— START Excerpted text —
The film is fast because it has to be
Santiago’s method is worth taking seriously, because it produced dozens of films and almost all of them move.
The rule is that nothing is established twice. Diana arrives, asks about her brother, gets a lead, follows it, fights someone, gets a better lead. There is no second scene of anyone standing around confirming what we already know. The plot advances every ninety seconds because there is no money to stand still — a static scene costs the same as a moving one and buys less, so Santiago simply never shoots one. By the time you notice the story is nonsense, it has already handed you the next thing.
Watch the transitions and you can see the whole philosophy. Santiago cuts out of scenes the instant the necessary information has landed, frequently before the actor has finished the reaction. It gives the film a clipped, breathless quality that reads today as style and was originally arithmetic: every foot of film he did not shoot was money he still had. Cutting early is free. Coverage is not. Forty years of low-budget American cinema was built on that single insight, and Santiago applied it more ruthlessly than almost anybody.
The trick is visible in how he shoots the fights, too. Bell had no martial-arts background, so Santiago builds around her: cut fast, shoot from behind, use a double for anything requiring flexibility, hold on Bell’s face for the reactions and her hands for the contact. It is the same toolkit Hollywood uses on every star who cannot fight, deployed forty years earlier with a hundredth of the budget. The joins show. They show in a way that is genuinely endearing, because the film is so unbothered by them.
And Bell is good. The film never persuades you for a second that she could physically take the men she takes; her value is entirely presence. She is funny, she is bored by the men around her in exactly the right way, and she carries the picture on charm while the choreography does its best to sabotage her. Bell had come out of modelling and a Playboy centrefold with no fighting background at all, which by the standards of 1974 casting made her roughly as qualified as half the men in the genre.
The famous scene, and why it works
There is one sequence everybody knows: Diana fights a man in a pitch-dark room, topless, with only a shaft of light from a doorway to see by.
It is obviously there for the reason you think it is there. It is also, purely as construction, the best thing in the film — and it works for a reason that has nothing to do with the nudity.
Darkness is the cheapest special effect in cinema. In the dark, Santiago does not have to prove that Bell can fight, because you cannot see either fighter clearly enough to judge. He can cut on shadow, he can use a stunt double freely, he can let a blow land offscreen and sell it on sound. The scene is a technical dodge that happens to be atmospheric, which is the exact same discovery Val Lewton made at RKO thirty years earlier for the same budgetary reason. The exploitation film and the poetic B-picture arrive at identical solutions when neither can afford to show you anything.
The scene also gives the film its one image. Everything else in TNT Jackson looks like a Manila industrial estate in flat sunlight. This looks composed.
There is a second lesson in the sequence about what the exploitation film actually sells. The dark room delivers the nudity the poster promised while showing you almost nothing, and it delivers the fight the title promised while proving nothing. Both obligations are discharged in the same ninety seconds using the same absence of light. Call it a producer’s solution executed by a director who understood that the audience wants the promise kept more than it wants the promise fulfilled.
— END Excerpted text —
— START Provided records —
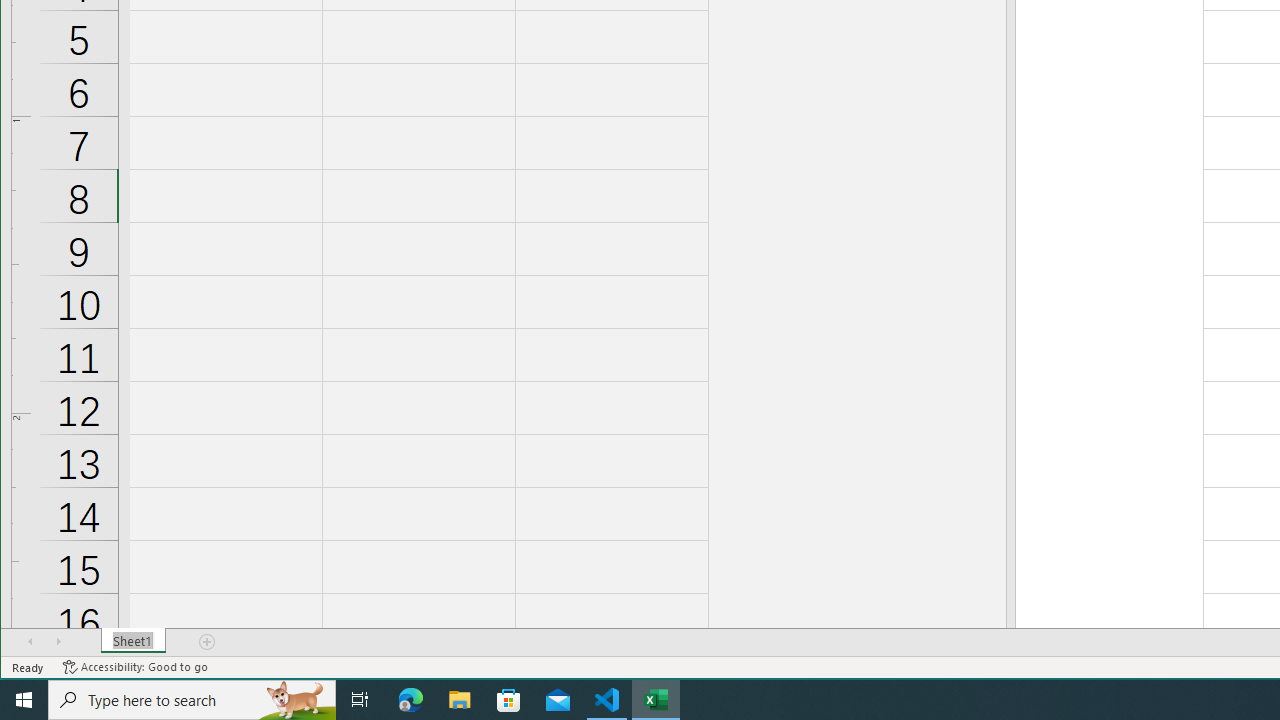  Describe the element at coordinates (509, 698) in the screenshot. I see `'Microsoft Store'` at that location.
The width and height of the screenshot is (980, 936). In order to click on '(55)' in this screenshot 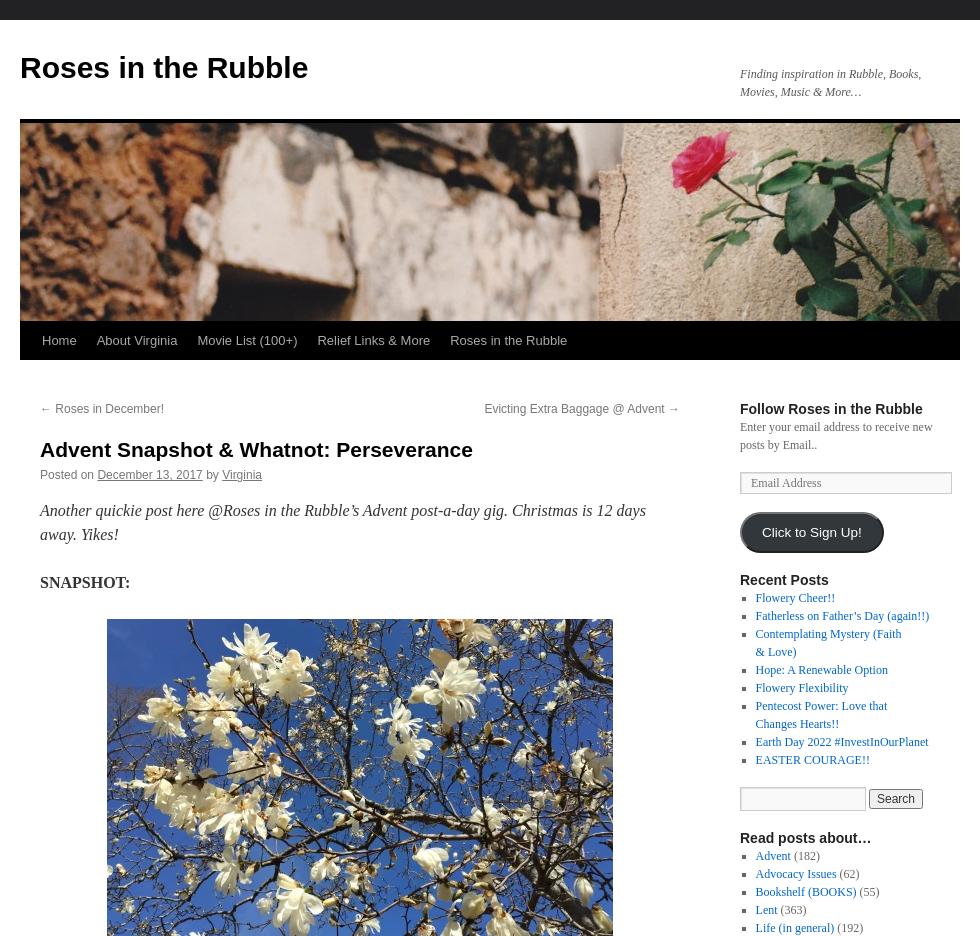, I will do `click(867, 891)`.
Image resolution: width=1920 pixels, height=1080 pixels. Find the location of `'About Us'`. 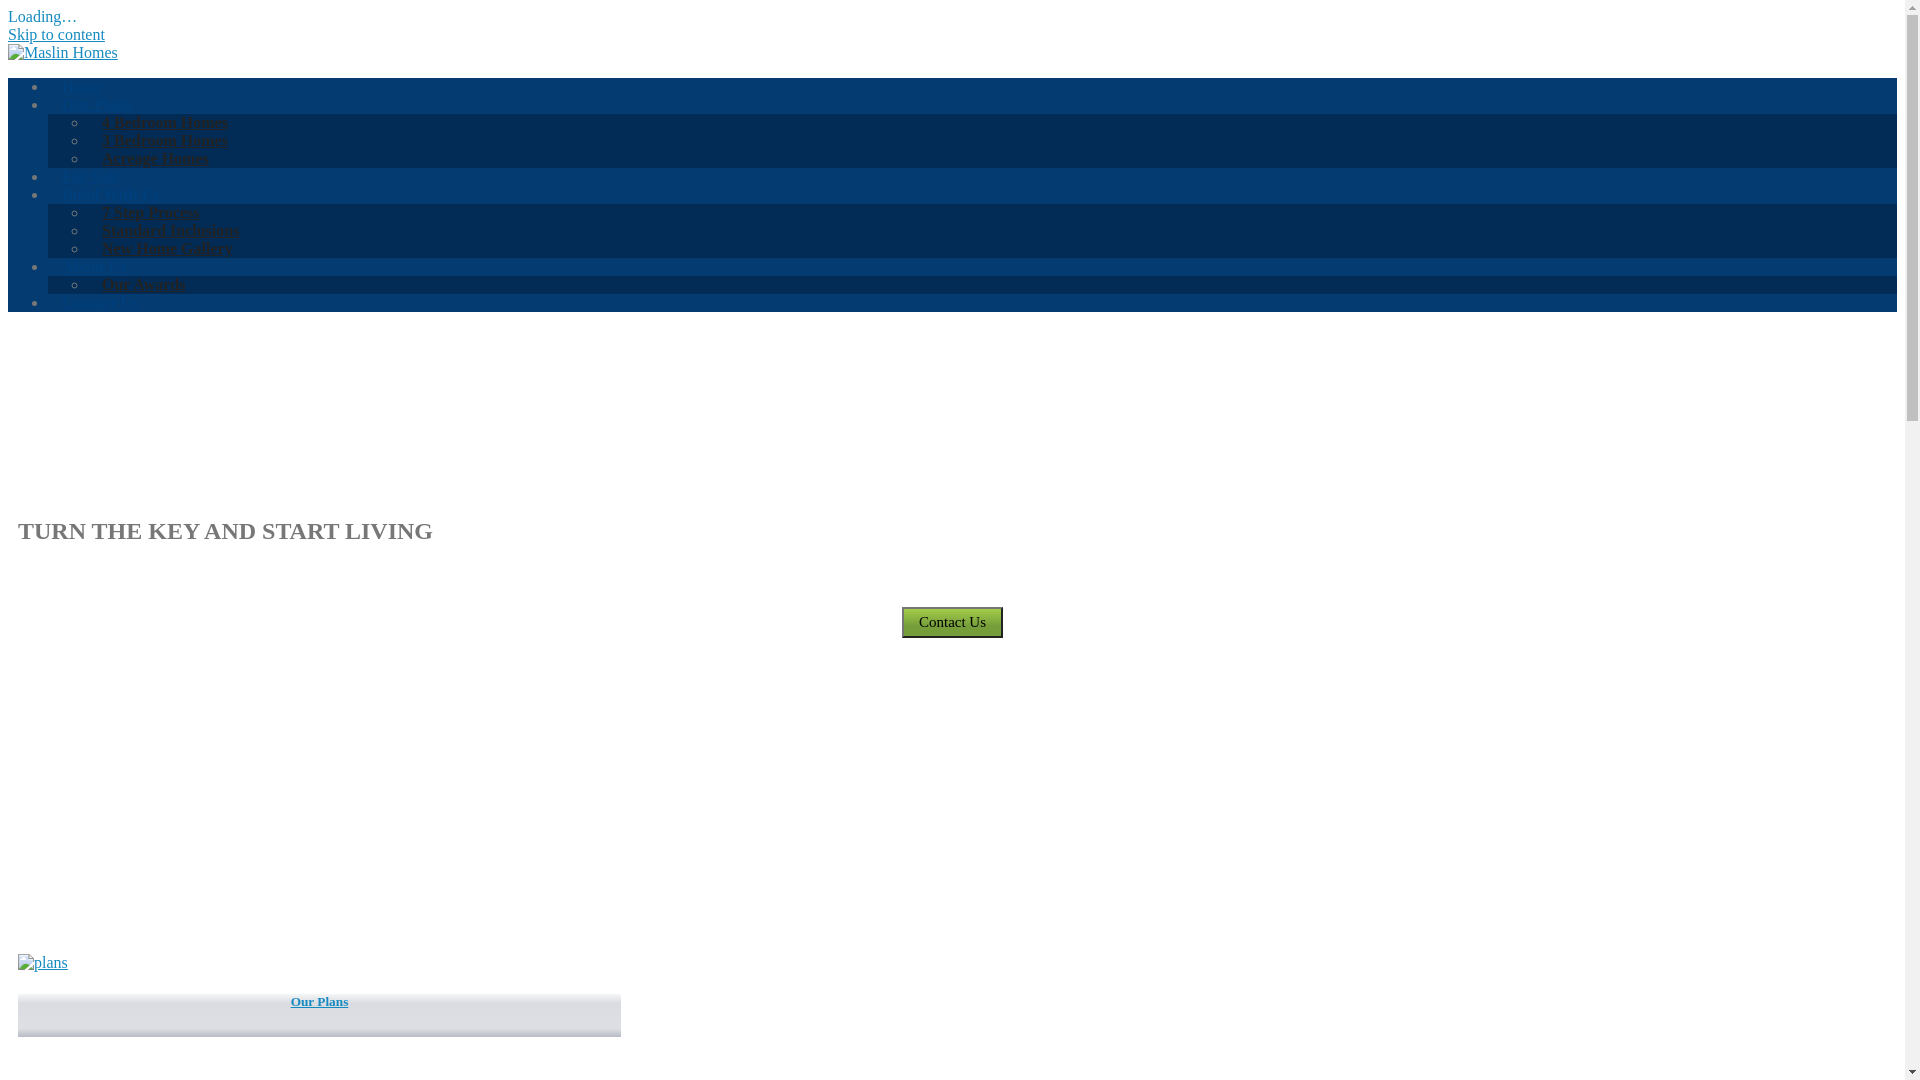

'About Us' is located at coordinates (48, 265).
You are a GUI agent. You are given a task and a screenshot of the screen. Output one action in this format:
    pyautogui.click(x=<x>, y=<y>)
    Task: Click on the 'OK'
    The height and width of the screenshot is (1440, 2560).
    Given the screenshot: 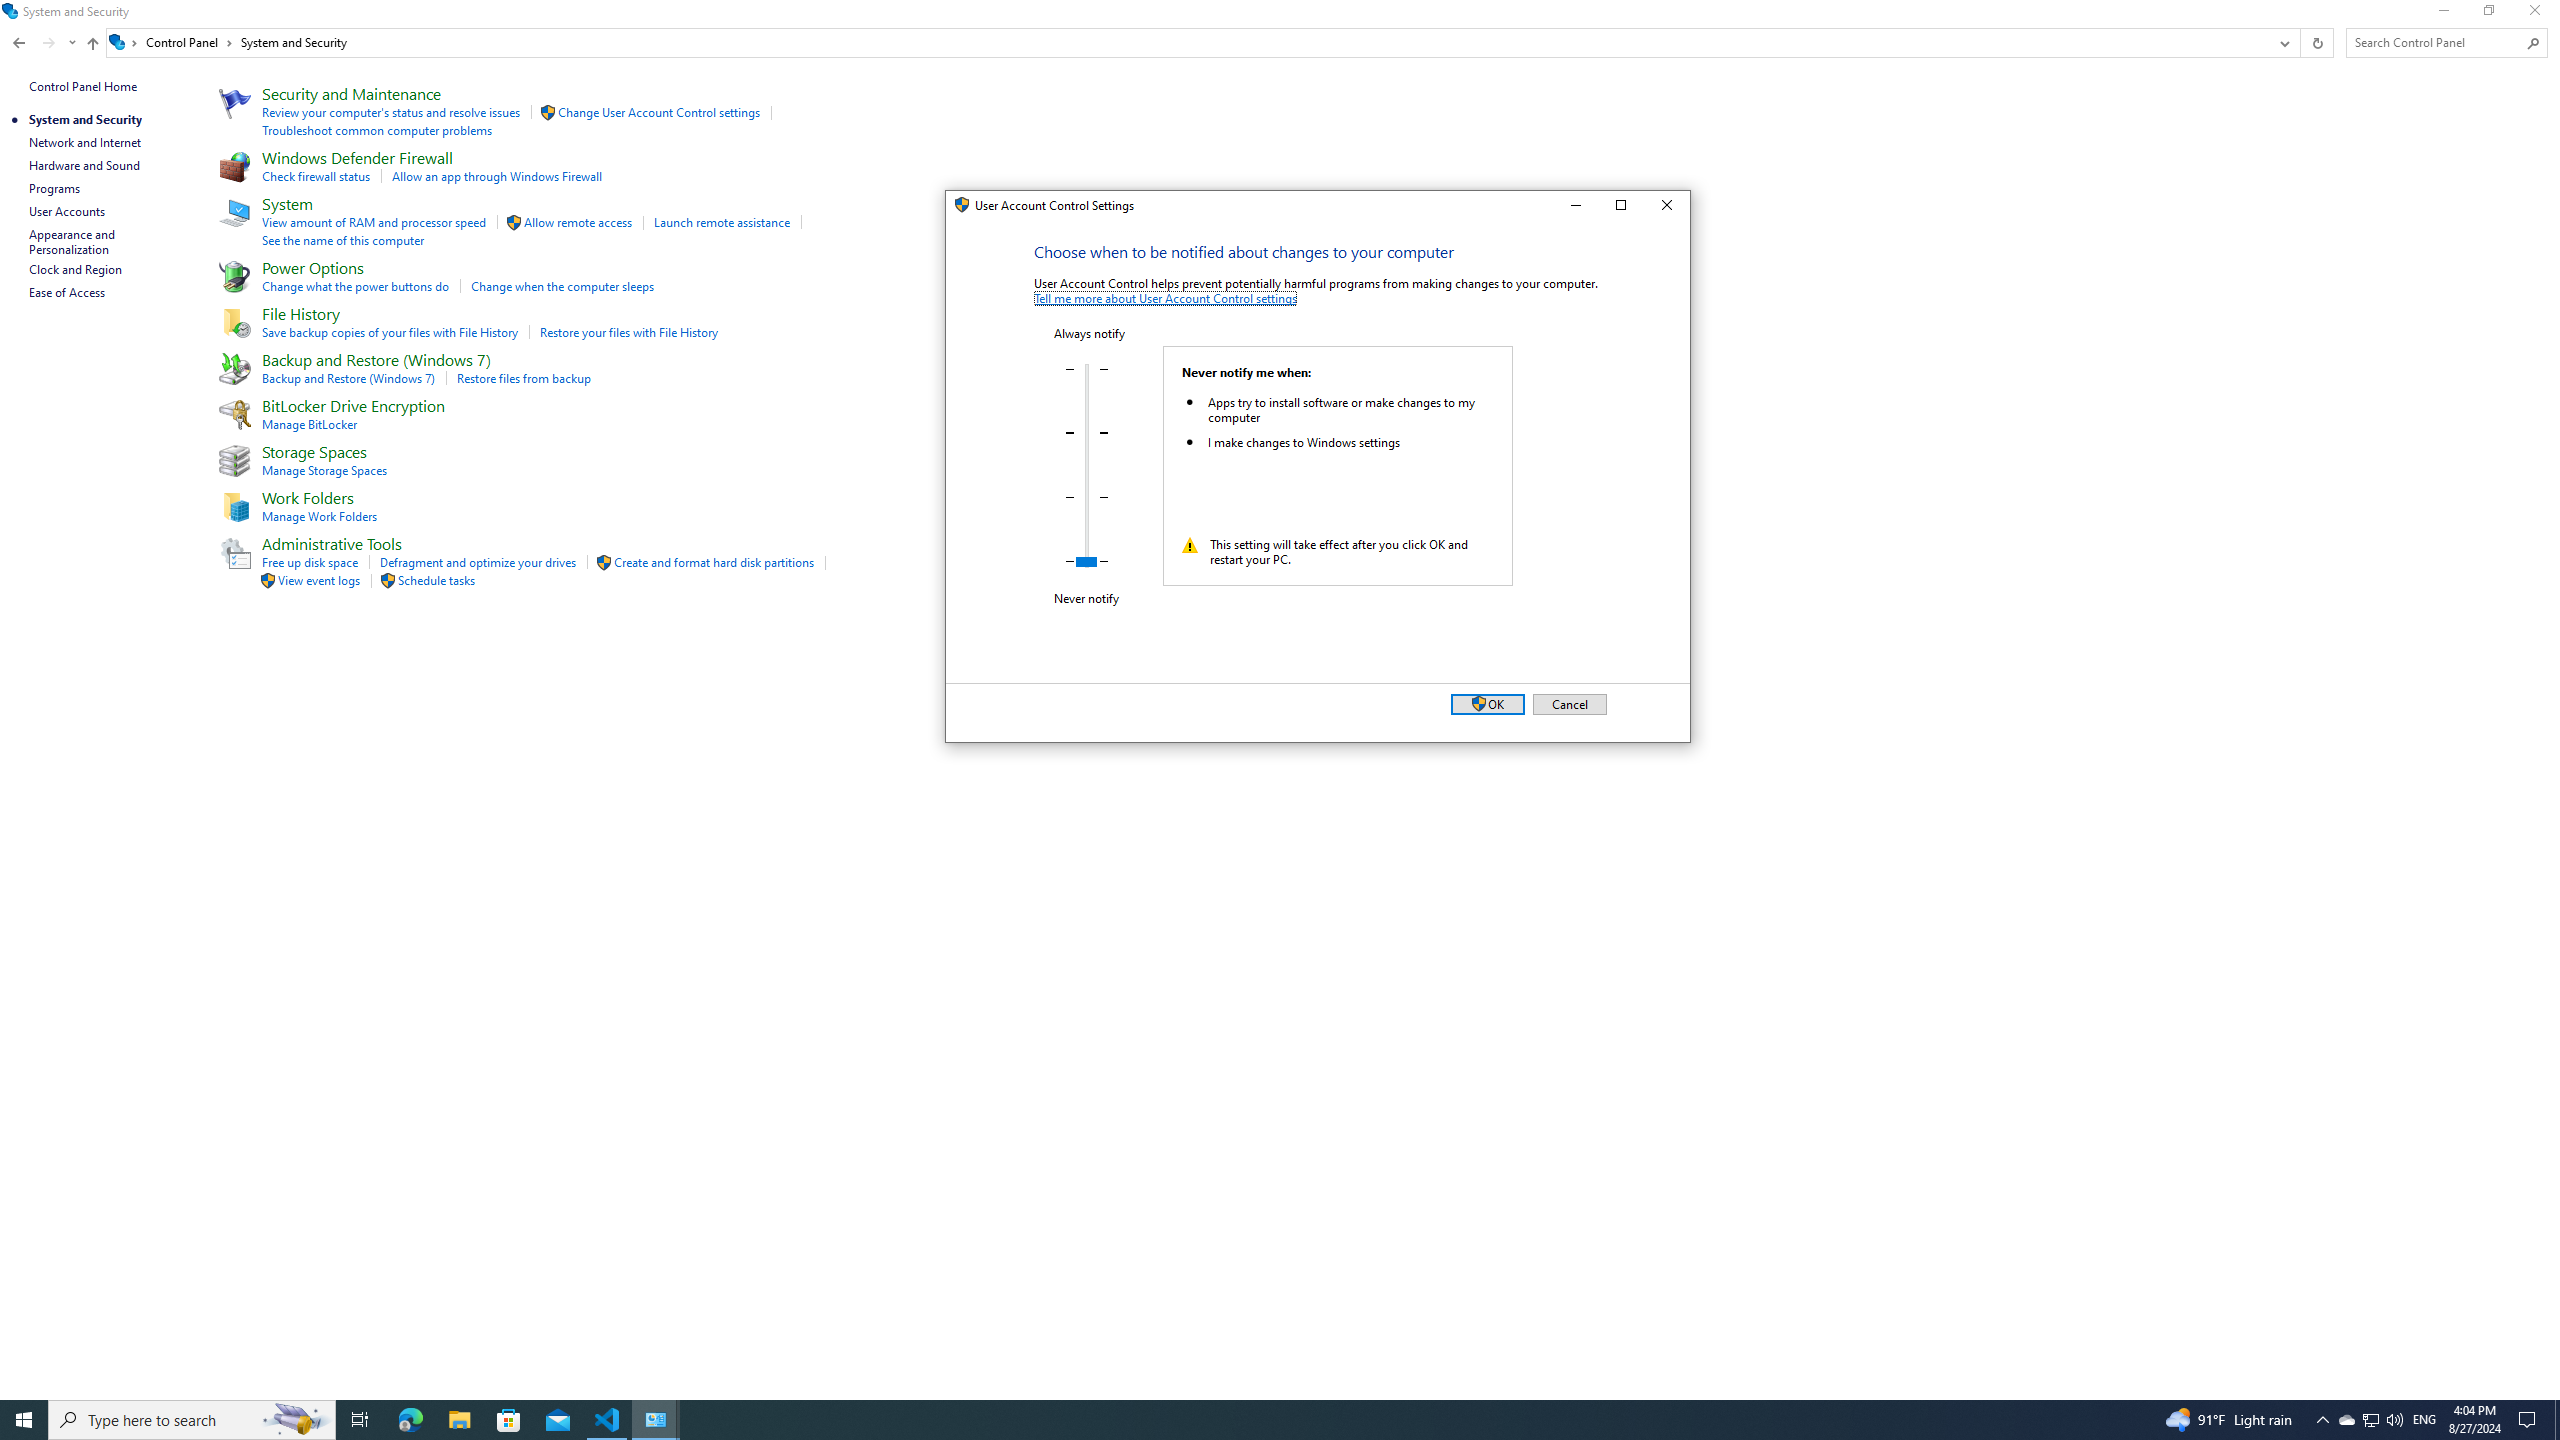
— END Provided records —
## Work to complete
1. Return, word for word, the part of the piece on TNT Jackson that begins with the words "The film is fast" and ends with "the next thing.".
2. Carry the piece on TNT Jackson further, continuing on from its final sentence.

## The responses
1.
The film is fast because it has to be
Santiago’s method is worth taking seriously, because it produced dozens of films and almost all of them move.
The rule is that nothing is established twice. Diana arrives, asks about her brother, gets a lead, follows it, fights someone, gets a better lead. There is no second scene of anyone standing around confirming what we already know. The plot advances every ninety seconds because there is no money to stand still — a static scene costs the same as a moving one and buys less, so Santiago simply never shoots one. By the time you notice the story is nonsense, it has already handed you the next thing.

2.
The ancestor
The obvious parent is Coffy, released the year before, which established that a woman could headline this material and take a genre picture to the bank. Every producer in Los Angeles read those grosses, and TNT Jackson is one of a dozen films made by people who had.
The truer ancestor is the New World production line itself. Corman had been running the Philippines operation for years, and Santiago was the man on the ground: the same crews, the same jungle, the same handful of American actors flown out to fill the English-speaking roles. This film is a sibling of Black Mama, White Mama and The Big Doll House — same country, same economics, different hook. The full machinery is laid out in Roger Corman: the mogul of the margins, and TNT Jackson is what that machinery produces when you feed it a martial-arts boom.
The third bloodline is the one that matters commercially: Enter the Dragon had come out in 1973 and detonated. Every studio and every exploitation outfit spent the following two years trying to reverse-engineer it, and blaxploitation had the most direct route, because Jim Kelly was already in it. The martial-arts strand runs from him through Black Belt Jones and out to the Filipino cheapies, where the ambition drops and the speed increases.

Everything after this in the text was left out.